## The problem
For this exercise, output every line of the data as it stands.
■ ■ ■
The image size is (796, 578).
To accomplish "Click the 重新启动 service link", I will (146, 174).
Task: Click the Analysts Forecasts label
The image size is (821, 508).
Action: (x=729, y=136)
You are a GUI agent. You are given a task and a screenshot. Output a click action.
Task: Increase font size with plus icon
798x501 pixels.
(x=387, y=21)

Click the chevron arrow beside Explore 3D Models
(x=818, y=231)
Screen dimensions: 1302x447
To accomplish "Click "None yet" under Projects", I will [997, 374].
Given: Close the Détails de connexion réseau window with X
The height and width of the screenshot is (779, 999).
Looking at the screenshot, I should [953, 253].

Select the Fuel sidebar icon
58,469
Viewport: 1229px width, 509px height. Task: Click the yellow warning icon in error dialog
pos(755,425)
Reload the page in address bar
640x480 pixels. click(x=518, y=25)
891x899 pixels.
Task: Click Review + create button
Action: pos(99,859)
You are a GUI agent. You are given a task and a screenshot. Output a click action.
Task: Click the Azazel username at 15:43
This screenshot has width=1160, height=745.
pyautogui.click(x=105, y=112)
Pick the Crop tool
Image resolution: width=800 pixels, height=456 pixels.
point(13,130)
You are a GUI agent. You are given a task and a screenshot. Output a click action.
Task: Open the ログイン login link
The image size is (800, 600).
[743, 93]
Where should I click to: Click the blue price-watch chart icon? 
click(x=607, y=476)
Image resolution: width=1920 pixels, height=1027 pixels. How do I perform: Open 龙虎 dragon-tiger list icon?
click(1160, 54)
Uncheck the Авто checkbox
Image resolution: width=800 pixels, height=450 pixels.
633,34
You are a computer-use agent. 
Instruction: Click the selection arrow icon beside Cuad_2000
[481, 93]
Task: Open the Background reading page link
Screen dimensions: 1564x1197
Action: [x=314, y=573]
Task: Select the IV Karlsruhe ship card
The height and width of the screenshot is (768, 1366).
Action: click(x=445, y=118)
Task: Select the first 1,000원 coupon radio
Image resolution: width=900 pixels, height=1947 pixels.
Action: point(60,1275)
■ ■ ■
## Solution for this task
The image size is (796, 578).
To accomplish "Click the 重新启动 service link", I will (146, 174).
Task: Click the Analysts Forecasts label
The image size is (821, 508).
Action: (x=729, y=136)
You are a GUI agent. You are given a task and a screenshot. Output a click action.
Task: Increase font size with plus icon
798x501 pixels.
(x=387, y=21)

Click the chevron arrow beside Explore 3D Models
(x=818, y=231)
Screen dimensions: 1302x447
To accomplish "Click "None yet" under Projects", I will [997, 374].
Given: Close the Détails de connexion réseau window with X
The height and width of the screenshot is (779, 999).
Looking at the screenshot, I should [953, 253].

Select the Fuel sidebar icon
58,469
Viewport: 1229px width, 509px height. Task: Click the yellow warning icon in error dialog
pos(755,425)
Reload the page in address bar
640x480 pixels. click(x=518, y=25)
891x899 pixels.
Task: Click Review + create button
Action: pos(99,859)
You are a GUI agent. You are given a task and a screenshot. Output a click action.
Task: Click the Azazel username at 15:43
This screenshot has width=1160, height=745.
pyautogui.click(x=105, y=112)
Pick the Crop tool
Image resolution: width=800 pixels, height=456 pixels.
point(13,130)
You are a GUI agent. You are given a task and a screenshot. Output a click action.
Task: Open the ログイン login link
The image size is (800, 600).
[743, 93]
Where should I click to: Click the blue price-watch chart icon? 
click(x=607, y=476)
Image resolution: width=1920 pixels, height=1027 pixels. How do I perform: Open 龙虎 dragon-tiger list icon?
click(1160, 54)
Uncheck the Авто checkbox
Image resolution: width=800 pixels, height=450 pixels.
633,34
You are a computer-use agent. 
Instruction: Click the selection arrow icon beside Cuad_2000
[481, 93]
Task: Open the Background reading page link
Screen dimensions: 1564x1197
Action: [x=314, y=573]
Task: Select the IV Karlsruhe ship card
The height and width of the screenshot is (768, 1366).
Action: click(x=445, y=118)
Task: Select the first 1,000원 coupon radio
Image resolution: width=900 pixels, height=1947 pixels.
Action: point(60,1275)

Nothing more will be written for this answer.